# WHAT NEEDS TO BE DONE
Quote the following data verbatim, from the line with "Given: Click the Fiscal Year Start date field" to the line with "Looking at the screenshot, I should point(684,496).", including both of those lines and nothing else.

# Element lookup data
■ ■ ■ ■ ■

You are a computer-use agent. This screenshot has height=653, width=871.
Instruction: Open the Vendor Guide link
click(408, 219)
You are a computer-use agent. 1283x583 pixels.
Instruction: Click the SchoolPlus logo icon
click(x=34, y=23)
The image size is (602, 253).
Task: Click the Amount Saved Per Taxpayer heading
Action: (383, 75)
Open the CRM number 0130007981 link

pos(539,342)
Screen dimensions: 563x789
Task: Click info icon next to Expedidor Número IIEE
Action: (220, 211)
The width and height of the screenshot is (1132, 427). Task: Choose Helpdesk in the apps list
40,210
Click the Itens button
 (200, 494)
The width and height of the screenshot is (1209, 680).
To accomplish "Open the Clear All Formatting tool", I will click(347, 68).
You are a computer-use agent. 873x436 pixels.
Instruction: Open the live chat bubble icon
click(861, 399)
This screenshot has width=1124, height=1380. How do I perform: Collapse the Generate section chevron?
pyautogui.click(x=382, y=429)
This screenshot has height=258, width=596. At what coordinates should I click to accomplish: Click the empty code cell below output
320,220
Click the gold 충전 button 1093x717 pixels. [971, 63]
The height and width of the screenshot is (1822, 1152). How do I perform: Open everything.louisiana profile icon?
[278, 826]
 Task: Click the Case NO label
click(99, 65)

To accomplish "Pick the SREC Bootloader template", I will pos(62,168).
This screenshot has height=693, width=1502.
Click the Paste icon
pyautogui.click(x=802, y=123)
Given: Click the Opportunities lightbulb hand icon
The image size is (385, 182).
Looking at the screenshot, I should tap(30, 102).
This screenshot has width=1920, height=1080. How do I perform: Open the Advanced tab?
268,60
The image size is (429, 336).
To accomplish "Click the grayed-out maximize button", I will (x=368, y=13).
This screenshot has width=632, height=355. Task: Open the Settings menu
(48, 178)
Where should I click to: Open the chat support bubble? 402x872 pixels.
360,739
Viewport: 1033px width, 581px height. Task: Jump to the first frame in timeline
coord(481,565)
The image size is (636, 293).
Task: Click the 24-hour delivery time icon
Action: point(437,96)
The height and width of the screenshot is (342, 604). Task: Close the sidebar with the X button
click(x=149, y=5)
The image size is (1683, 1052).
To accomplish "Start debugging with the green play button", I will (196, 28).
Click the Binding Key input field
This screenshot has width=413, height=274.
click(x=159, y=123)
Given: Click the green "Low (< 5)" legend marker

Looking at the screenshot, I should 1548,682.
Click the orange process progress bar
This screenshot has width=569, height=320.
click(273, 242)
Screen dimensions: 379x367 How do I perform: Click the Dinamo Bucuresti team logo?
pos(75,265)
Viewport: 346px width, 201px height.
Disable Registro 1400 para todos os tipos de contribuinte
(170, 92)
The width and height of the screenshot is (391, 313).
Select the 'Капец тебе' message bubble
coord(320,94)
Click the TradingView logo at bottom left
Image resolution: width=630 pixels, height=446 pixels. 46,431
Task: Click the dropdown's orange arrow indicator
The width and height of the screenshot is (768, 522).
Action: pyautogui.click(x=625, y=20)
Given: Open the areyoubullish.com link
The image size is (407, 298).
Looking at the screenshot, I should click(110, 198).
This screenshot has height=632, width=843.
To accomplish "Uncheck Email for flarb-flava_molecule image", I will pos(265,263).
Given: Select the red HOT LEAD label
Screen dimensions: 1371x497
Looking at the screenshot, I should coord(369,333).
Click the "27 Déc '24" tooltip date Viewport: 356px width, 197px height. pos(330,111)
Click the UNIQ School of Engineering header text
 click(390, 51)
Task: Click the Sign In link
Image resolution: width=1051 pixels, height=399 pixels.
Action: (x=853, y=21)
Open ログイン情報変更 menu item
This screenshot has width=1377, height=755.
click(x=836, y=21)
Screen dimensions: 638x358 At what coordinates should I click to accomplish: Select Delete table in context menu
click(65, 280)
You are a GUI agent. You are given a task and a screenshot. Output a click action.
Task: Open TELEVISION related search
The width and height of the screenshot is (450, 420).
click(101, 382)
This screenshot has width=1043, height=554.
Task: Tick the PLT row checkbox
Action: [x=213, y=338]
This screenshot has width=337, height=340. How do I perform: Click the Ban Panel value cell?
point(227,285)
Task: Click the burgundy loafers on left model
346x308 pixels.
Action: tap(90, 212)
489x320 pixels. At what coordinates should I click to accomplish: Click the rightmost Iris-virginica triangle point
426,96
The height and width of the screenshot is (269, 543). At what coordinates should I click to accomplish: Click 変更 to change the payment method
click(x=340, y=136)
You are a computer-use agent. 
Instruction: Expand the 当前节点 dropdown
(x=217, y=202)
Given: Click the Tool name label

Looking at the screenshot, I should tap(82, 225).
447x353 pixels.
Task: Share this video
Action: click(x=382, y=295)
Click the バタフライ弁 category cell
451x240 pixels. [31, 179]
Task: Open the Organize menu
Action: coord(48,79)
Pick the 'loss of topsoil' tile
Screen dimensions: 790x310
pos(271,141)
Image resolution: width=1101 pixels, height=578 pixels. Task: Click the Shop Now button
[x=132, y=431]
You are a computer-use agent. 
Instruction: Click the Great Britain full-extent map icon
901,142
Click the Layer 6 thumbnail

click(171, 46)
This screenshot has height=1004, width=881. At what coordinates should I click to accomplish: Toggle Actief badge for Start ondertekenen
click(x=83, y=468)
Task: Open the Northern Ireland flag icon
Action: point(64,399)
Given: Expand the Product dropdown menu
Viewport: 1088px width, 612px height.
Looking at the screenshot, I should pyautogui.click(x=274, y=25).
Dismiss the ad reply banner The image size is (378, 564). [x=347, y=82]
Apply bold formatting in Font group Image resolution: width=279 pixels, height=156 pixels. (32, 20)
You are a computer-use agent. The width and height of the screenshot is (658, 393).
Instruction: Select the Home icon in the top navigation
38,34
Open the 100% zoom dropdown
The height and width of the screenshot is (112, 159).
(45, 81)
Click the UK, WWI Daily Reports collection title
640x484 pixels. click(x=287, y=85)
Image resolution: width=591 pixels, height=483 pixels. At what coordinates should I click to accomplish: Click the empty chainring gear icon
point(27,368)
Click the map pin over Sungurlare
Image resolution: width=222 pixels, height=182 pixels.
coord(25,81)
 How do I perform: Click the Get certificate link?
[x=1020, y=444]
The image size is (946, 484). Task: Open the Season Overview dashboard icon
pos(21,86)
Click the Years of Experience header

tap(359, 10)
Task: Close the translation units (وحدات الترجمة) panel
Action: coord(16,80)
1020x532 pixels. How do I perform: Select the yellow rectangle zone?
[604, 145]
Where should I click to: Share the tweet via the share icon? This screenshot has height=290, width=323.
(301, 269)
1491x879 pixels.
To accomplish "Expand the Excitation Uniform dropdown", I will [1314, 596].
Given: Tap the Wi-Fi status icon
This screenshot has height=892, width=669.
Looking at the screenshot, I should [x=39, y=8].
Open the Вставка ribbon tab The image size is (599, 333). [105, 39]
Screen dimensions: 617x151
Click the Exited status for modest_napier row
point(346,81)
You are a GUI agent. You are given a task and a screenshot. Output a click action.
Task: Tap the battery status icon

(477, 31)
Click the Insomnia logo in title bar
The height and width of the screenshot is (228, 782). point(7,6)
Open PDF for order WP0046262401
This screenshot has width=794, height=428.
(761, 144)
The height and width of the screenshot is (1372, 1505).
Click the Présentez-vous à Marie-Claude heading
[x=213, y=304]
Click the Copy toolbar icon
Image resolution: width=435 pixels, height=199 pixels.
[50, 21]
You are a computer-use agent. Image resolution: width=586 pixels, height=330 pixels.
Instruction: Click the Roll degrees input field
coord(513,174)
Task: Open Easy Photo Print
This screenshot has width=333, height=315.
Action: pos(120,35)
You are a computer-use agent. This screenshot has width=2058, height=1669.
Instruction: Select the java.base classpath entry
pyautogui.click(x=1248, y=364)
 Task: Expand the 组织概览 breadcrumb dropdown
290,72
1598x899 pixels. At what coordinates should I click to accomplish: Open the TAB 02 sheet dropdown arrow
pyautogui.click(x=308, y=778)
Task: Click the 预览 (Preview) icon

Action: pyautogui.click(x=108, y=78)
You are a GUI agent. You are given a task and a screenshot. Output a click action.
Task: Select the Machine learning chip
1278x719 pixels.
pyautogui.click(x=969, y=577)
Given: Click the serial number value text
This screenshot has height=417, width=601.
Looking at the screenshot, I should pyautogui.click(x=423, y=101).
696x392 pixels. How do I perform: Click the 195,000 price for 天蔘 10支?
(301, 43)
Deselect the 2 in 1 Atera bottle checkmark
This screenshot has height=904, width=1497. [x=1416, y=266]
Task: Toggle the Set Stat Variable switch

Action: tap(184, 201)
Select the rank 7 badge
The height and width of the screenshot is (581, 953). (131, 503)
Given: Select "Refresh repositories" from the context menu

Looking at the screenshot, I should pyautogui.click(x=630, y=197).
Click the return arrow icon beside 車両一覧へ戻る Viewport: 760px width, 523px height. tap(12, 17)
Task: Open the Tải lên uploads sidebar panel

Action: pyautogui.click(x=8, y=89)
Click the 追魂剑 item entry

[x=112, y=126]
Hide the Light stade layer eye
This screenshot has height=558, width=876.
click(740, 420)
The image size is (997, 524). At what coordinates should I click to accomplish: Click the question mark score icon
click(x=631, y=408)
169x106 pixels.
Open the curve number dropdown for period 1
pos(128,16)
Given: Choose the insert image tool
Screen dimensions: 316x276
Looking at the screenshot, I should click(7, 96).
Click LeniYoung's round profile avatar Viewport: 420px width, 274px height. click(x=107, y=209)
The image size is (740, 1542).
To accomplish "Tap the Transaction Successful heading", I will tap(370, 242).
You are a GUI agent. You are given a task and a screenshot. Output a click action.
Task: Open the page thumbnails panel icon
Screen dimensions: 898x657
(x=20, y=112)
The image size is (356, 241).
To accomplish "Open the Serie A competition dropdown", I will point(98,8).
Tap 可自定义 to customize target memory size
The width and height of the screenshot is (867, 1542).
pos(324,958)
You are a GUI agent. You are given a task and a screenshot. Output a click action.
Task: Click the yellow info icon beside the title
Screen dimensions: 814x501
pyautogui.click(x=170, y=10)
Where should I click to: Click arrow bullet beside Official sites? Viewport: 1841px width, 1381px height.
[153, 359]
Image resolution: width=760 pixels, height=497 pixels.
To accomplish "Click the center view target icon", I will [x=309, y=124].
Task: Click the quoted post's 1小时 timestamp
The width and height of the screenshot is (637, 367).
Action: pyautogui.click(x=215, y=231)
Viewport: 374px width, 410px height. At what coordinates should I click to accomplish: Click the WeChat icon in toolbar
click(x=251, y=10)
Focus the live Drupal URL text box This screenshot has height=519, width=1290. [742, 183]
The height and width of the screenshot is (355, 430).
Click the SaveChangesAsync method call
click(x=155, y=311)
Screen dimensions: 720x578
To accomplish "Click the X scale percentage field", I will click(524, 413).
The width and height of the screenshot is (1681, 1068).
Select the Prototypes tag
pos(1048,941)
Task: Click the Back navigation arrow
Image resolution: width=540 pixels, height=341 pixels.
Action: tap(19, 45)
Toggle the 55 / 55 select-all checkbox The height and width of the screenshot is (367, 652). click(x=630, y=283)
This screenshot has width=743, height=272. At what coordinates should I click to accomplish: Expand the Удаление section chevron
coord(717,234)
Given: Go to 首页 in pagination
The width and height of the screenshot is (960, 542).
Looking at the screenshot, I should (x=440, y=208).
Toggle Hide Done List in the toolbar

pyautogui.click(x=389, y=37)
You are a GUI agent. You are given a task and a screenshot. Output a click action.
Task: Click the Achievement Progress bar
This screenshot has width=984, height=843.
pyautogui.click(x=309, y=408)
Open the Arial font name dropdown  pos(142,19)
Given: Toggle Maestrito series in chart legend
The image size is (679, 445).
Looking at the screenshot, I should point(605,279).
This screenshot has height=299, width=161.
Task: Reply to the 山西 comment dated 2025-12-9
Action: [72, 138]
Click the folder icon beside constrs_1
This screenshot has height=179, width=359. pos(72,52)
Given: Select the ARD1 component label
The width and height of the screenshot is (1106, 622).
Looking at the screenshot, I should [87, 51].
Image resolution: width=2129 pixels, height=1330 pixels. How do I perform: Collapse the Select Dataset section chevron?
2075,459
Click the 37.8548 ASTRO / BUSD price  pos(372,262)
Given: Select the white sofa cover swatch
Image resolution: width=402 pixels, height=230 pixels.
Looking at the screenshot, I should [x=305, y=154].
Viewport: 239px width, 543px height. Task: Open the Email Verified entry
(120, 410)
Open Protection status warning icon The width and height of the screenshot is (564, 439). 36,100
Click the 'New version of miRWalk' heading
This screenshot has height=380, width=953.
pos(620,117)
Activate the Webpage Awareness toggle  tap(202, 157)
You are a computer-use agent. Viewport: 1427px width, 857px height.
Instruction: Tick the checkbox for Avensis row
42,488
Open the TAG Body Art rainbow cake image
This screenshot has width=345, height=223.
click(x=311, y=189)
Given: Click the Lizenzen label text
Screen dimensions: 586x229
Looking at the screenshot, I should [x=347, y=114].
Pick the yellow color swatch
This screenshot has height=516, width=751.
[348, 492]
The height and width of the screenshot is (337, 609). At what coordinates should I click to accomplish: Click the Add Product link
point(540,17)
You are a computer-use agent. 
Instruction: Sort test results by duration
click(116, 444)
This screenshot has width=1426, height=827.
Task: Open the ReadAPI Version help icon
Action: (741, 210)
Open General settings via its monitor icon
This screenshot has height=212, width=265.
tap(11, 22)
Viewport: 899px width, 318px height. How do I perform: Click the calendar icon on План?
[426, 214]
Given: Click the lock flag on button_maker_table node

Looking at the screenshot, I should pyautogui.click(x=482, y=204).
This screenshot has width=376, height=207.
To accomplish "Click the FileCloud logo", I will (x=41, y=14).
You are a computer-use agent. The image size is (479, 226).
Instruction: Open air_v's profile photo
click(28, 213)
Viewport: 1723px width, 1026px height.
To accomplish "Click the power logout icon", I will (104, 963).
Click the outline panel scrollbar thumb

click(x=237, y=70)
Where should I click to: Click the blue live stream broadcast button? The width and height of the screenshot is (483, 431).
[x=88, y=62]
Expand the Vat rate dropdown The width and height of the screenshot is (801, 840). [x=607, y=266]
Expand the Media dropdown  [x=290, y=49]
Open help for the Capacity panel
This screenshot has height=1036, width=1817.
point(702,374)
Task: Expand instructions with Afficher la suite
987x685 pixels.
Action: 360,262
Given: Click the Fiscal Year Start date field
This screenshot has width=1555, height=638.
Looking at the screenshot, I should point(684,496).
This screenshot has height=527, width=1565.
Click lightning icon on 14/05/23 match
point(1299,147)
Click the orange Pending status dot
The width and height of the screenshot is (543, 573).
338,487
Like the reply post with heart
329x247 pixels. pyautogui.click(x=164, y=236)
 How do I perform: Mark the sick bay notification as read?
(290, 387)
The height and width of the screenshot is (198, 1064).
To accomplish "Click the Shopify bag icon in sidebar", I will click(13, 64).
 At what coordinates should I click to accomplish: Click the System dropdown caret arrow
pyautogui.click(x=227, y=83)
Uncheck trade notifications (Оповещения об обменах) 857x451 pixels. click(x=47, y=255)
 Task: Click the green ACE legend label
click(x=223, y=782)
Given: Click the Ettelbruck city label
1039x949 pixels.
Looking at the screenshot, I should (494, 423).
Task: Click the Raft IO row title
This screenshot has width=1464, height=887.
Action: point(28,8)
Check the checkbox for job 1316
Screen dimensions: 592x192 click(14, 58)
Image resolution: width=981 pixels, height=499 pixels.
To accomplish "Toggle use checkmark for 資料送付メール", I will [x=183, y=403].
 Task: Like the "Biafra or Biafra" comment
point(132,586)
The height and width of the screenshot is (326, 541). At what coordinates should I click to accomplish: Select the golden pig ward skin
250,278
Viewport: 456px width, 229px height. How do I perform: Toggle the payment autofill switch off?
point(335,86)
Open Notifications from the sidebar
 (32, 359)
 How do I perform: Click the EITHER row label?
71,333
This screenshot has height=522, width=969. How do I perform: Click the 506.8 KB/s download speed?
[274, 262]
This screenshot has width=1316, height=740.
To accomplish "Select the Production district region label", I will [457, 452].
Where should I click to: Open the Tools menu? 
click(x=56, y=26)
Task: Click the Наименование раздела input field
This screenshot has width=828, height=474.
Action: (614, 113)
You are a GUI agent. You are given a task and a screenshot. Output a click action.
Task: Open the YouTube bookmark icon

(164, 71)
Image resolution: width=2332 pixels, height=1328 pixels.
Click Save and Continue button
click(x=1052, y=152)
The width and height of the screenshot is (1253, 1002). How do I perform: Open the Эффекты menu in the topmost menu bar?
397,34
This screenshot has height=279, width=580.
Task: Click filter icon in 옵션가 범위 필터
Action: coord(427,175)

■ ■ ■ ■ ■

# RESPONSE TO THIS EXERCISE
Given: Click the Fiscal Year Start date field
This screenshot has width=1555, height=638.
Looking at the screenshot, I should point(684,496).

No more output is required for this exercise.